(WHAT YOU ARE ASKED TO DO) Return only the lines of the listing below that run from the line with "Task: Click the first 384 output value" through the line with "The height and width of the screenshot is (1200, 1920).", both ends included, exactly as written.

(INFORMATION)

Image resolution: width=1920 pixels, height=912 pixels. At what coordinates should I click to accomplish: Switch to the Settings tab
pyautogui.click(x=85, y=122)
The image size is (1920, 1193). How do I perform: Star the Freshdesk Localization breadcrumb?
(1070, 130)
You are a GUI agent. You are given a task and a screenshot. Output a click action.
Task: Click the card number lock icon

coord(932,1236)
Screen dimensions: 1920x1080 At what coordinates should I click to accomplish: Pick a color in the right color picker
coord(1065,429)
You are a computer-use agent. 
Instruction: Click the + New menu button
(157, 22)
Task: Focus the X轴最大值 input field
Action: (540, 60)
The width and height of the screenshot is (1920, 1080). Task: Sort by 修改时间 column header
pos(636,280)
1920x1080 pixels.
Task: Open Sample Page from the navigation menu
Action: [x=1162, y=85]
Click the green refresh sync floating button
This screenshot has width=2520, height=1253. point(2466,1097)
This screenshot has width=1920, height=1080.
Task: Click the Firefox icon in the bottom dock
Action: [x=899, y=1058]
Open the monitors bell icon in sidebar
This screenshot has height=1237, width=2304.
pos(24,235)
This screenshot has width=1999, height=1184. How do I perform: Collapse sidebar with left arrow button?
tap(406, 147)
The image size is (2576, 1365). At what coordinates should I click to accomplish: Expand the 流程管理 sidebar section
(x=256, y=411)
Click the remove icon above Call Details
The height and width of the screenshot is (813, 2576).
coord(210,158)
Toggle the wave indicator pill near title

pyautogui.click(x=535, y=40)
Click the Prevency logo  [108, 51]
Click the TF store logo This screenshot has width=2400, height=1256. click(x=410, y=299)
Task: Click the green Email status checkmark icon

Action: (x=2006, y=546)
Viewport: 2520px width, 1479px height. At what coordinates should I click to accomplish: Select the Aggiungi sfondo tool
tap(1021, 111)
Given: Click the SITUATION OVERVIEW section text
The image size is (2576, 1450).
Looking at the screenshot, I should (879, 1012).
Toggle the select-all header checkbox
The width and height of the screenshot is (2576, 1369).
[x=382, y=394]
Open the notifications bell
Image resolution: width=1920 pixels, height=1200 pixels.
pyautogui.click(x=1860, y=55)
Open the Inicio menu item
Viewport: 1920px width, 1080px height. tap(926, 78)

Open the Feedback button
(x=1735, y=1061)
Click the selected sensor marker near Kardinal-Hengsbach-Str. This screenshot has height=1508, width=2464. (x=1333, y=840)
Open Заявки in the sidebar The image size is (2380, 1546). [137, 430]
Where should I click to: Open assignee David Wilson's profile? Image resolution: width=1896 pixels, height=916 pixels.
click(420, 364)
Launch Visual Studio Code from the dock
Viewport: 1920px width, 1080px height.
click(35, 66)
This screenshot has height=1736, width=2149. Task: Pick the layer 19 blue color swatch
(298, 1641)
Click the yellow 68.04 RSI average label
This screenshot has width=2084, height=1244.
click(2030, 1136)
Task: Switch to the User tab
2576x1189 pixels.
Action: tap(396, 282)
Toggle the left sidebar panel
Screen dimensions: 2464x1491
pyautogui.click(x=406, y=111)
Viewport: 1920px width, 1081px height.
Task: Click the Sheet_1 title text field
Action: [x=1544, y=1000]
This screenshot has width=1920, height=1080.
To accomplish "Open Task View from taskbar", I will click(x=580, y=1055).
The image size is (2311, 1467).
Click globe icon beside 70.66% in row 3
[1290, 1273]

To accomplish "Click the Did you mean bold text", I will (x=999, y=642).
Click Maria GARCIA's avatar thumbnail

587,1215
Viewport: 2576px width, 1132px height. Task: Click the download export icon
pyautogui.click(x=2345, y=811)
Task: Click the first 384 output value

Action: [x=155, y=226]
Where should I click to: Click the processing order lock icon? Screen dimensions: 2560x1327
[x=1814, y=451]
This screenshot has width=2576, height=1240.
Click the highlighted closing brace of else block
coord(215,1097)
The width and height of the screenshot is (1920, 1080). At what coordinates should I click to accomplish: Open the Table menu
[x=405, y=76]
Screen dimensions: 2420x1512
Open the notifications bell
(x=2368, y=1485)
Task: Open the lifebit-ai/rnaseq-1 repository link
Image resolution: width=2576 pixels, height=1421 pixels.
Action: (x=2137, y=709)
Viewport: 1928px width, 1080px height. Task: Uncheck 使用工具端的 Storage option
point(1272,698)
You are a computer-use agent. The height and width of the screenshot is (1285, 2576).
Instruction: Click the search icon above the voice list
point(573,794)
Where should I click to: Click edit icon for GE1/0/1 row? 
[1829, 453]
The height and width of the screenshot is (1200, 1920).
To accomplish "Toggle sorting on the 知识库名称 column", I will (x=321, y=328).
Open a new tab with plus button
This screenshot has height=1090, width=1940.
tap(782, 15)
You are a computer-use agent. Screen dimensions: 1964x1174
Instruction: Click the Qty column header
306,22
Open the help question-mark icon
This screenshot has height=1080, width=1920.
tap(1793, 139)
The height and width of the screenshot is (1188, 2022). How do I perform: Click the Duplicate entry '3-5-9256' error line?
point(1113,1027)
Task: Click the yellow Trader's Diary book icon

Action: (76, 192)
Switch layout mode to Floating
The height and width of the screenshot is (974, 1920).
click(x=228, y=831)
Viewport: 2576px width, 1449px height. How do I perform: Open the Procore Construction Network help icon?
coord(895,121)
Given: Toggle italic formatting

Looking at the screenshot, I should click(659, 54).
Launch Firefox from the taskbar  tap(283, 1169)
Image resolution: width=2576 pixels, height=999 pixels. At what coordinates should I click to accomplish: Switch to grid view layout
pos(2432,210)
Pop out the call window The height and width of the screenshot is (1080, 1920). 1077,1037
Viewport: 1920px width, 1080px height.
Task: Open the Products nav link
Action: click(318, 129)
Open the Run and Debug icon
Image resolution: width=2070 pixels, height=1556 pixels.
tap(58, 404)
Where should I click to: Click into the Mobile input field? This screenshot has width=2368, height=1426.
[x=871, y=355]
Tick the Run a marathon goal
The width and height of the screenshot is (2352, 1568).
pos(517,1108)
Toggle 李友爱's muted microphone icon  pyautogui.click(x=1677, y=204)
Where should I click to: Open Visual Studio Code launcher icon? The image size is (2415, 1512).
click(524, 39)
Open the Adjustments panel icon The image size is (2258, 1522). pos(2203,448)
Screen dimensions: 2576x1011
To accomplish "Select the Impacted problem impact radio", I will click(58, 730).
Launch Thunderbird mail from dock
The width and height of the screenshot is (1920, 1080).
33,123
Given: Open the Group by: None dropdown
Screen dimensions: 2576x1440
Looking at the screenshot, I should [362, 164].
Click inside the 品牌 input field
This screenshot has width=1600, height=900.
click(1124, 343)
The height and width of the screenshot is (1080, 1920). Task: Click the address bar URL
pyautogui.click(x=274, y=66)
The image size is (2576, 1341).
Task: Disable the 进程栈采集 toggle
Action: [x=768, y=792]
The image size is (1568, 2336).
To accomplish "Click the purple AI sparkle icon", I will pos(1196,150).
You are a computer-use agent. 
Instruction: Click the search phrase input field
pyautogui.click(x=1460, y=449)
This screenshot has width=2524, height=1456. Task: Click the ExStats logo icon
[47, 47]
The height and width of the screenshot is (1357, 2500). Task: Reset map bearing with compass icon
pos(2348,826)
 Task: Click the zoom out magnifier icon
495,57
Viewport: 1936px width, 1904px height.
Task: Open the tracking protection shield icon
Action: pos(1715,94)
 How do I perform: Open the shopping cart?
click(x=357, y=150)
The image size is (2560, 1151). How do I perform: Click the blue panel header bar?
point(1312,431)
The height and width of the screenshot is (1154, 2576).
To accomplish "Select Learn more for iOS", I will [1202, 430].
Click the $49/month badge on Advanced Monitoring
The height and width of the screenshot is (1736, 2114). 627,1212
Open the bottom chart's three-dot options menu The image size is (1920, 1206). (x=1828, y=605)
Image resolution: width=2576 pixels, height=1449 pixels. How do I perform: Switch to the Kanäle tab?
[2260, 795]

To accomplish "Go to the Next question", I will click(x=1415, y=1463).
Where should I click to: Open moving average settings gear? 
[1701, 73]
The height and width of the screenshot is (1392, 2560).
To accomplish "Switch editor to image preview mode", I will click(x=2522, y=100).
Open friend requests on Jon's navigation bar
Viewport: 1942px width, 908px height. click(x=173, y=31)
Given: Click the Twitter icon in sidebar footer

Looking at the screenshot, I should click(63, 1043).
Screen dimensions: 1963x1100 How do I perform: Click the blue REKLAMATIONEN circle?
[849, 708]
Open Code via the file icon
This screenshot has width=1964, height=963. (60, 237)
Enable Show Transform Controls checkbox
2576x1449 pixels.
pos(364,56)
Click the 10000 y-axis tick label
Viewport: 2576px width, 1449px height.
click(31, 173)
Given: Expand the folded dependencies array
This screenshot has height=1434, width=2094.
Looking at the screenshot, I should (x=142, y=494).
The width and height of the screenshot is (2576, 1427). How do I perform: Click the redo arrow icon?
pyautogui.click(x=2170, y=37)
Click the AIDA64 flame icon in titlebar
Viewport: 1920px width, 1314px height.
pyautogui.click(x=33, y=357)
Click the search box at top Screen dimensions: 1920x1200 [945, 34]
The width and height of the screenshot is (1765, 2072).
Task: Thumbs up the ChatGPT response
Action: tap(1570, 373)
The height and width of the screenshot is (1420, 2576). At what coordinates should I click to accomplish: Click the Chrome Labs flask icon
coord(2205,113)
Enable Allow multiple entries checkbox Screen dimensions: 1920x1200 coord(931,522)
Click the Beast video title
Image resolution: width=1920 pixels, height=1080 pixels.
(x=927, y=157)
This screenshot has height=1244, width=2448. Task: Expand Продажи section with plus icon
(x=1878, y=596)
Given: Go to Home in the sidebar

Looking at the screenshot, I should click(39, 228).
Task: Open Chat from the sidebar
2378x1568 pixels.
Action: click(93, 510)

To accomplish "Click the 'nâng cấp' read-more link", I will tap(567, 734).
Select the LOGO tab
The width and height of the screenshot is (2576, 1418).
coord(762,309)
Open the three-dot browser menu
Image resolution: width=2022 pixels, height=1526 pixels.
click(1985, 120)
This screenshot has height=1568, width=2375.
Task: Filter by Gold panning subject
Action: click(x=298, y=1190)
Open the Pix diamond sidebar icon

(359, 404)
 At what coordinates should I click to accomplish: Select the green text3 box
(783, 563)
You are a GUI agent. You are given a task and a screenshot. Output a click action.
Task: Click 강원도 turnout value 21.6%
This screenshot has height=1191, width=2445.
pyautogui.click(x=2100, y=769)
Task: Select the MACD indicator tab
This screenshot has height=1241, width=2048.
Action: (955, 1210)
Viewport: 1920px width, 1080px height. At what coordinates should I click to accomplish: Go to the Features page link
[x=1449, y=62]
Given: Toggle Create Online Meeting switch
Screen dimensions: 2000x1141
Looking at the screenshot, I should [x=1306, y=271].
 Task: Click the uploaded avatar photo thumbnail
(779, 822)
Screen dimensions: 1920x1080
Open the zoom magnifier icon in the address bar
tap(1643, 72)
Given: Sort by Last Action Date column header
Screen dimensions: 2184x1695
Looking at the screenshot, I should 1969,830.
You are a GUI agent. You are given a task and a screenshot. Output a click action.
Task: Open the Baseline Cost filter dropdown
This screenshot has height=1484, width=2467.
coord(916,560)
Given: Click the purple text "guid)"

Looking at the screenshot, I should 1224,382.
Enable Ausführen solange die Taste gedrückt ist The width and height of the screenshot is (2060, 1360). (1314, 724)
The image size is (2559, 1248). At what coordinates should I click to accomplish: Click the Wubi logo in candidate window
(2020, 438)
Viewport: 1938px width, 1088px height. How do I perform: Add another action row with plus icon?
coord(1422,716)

(SOLUTION BELOW)
Task: Click the first 384 output value

Action: [x=155, y=226]
Where should I click to: Click the processing order lock icon? Screen dimensions: 2560x1327
[x=1814, y=451]
This screenshot has width=2576, height=1240.
Click the highlighted closing brace of else block
coord(215,1097)
The width and height of the screenshot is (1920, 1080). At what coordinates should I click to accomplish: Open the Table menu
[x=405, y=76]
Screen dimensions: 2420x1512
Open the notifications bell
(x=2368, y=1485)
Task: Open the lifebit-ai/rnaseq-1 repository link
Image resolution: width=2576 pixels, height=1421 pixels.
Action: (x=2137, y=709)
Viewport: 1928px width, 1080px height. Task: Uncheck 使用工具端的 Storage option
point(1272,698)
You are a computer-use agent. The height and width of the screenshot is (1285, 2576).
Instruction: Click the search icon above the voice list
point(573,794)
Where should I click to: Click edit icon for GE1/0/1 row? 
[1829, 453]
The height and width of the screenshot is (1200, 1920).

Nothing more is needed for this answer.